Here are the ten films directed by Scorsese that are most engaged with these questions of religion, more often than not taking on a Catholic focus or tinge.

 

10. The Departed

The Departed (2006)

The topic of religion and Scorsese can be broken down in two ways when it comes to how he addresses or engages with the religious—through a representation of religion and the lives of those who believe in a specific religion or by contending with those questions that religion and the religious believer seeks to answer. The Departed does an interesting job of yoking the two together.

Rather than the Italian-American brand of Catholicism to which he would return in many of his films, in this film Scorsese draws upon the Irish-American Catholicism so prevalent in Boston where he sets his adaptation of Infernal Affairs, representing the two sides of the Irish-American father figure with the good (Martin Sheen’s Capt. Queenan) and the bad (Jack Nicholson’s Frank Costello). Beyond this, the film touches upon issues of morality and identity, issues that carry in them a religious charge.

One of the film’s most famous lines, spoken by Nicholson’s Frank Costello in the opening, is “When I was your age they would say we can become cops, or criminals. Today, what I’m saying to you is this: when you’re facing a loaded gun, what’s the difference?” This line, which also calls to mind the famous line from Flannery O’Connor’s short story “A Good Man Is Hard to Find” (“She would of been a good woman […] if it had been somebody there to shoot her every minute of her life”).

The Departed depicts those choices one makes when faced with the literal loaded gun or the more metaphorical specter of morality and the path one chooses to take, shown in the parallel lives of Leonardo DiCaprio’s Billy Costigan and Matt Damon’s Collin Sullivan and the choices they make in the outward face they give to the world as well as in what they believe.

 

9. Who’s That Knocking on My Door

Who’s That Knocking at My Door

Scorsese’s first feature film is one that feels nakedly autobiographical in the sense that the conflict Scorsese depicts, that having to do with J.R. (played by Harvey Keitel) and his guilt, particularly guilt related to sexuality and female purity, that is religiously influenced. J.R.’s guilt and trepidation regarding his girlfriend and discovering that she had been raped (and is thus not virginal) is profoundly informed by his Catholicism and Catholic belief.

Here Scorsese is depicting a very central struggle at the heart of much religious thought, but particularly Catholicism, between the materialistic and worldly against the spiritual and ethereal, shining a light on the negative consequences and distortions that can emerge as one confronts this.

Scorsese even alludes to some of the hypocrisies that emerge from this thinking, particularly amongst the men who hold these beliefs, showing J.R. fantasizing about having sex and having some sort of agency regarding sex while his girlfriend’s having had her virginity taken from her is something that J.R. must overlook and forgive if he can ever be with her.

While Scorsese would explore and expand upon in Mean Streets, here he lays the groundwork and sets the stage for this examination of Catholic guilt and introduces us to the particular kind of Catholicism in which he, as an Italian-American, was raised.

----------

GIVEN TASK 1
Decide whether each statement agrees with the Scorsese excerpt, answering yes or no and quoting the words of the excerpt that settle it: (a) The Departed is set in Boston. (b) Harvey Keitel plays J.R. in Scorsese's first feature film. (c) Jack Nicholson plays Capt. Queenan in The Departed.
GIVEN TASK 2
Name every actor the Scorsese excerpt mentions.
GIVEN TASK 3
From the Scorsese excerpt, copy out the passage from "Who’s That Knocking at" to "one confronts this.".

EXTRACTED DATA

----------

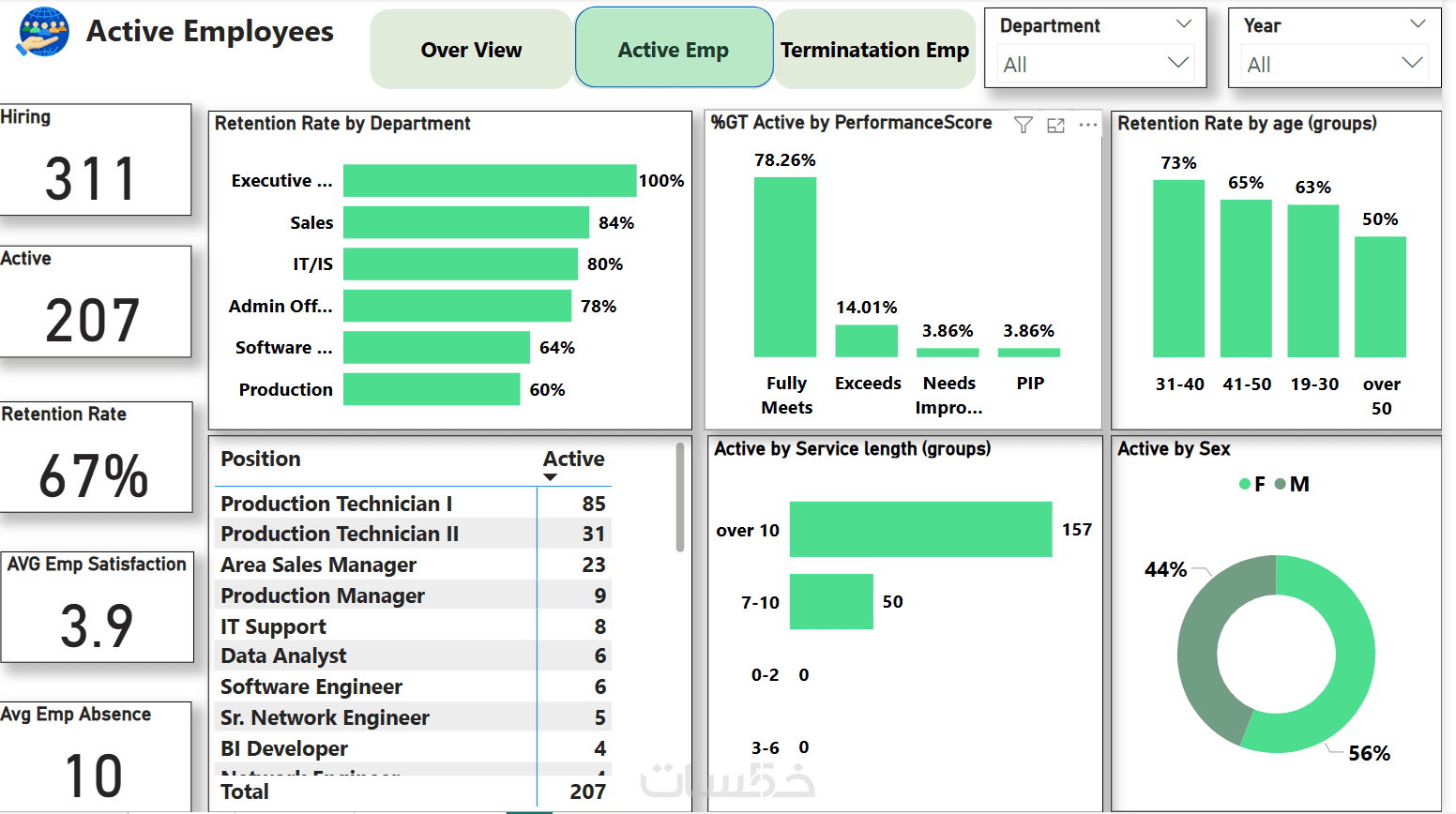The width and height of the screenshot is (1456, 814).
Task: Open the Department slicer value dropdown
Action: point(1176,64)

----------

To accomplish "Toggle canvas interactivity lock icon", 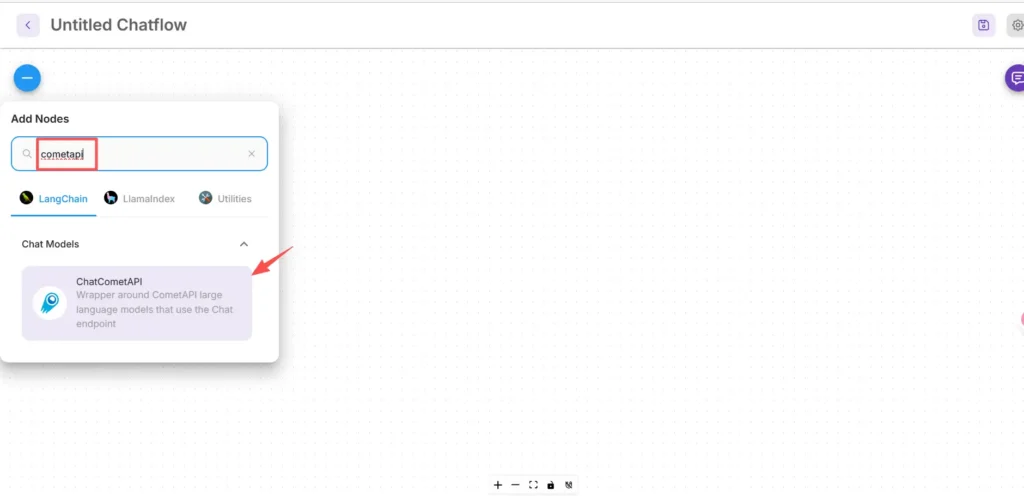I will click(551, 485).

----------

SOLUTION 1
(a) Yes: "the Irish-American Catholicism so prevalent in Boston where he sets his adaptation of Infernal Affairs"
(b) Yes: "J.R. (played by Harvey Keitel)"
(c) No: "Martin Sheen’s Capt. Queenan"

SOLUTION 2
Martin Sheen, Jack Nicholson, Leonardo DiCaprio, Matt Damon, Harvey Keitel

SOLUTION 3
Who’s That Knocking at My Door

Scorsese’s first feature film is one that feels nakedly autobiographical in the sense that the conflict Scorsese depicts, that having to do with J.R. (played by Harvey Keitel) and his guilt, particularly guilt related to sexuality and female purity, that is religiously influenced. J.R.’s guilt and trepidation regarding his girlfriend and discovering that she had been raped (and is thus not virginal) is profoundly informed by his Catholicism and Catholic belief.

Here Scorsese is depicting a very central struggle at the heart of much religious thought, but particularly Catholicism, between the materialistic and worldly against the spiritual and ethereal, shining a light on the negative consequences and distortions that can emerge as one confronts this.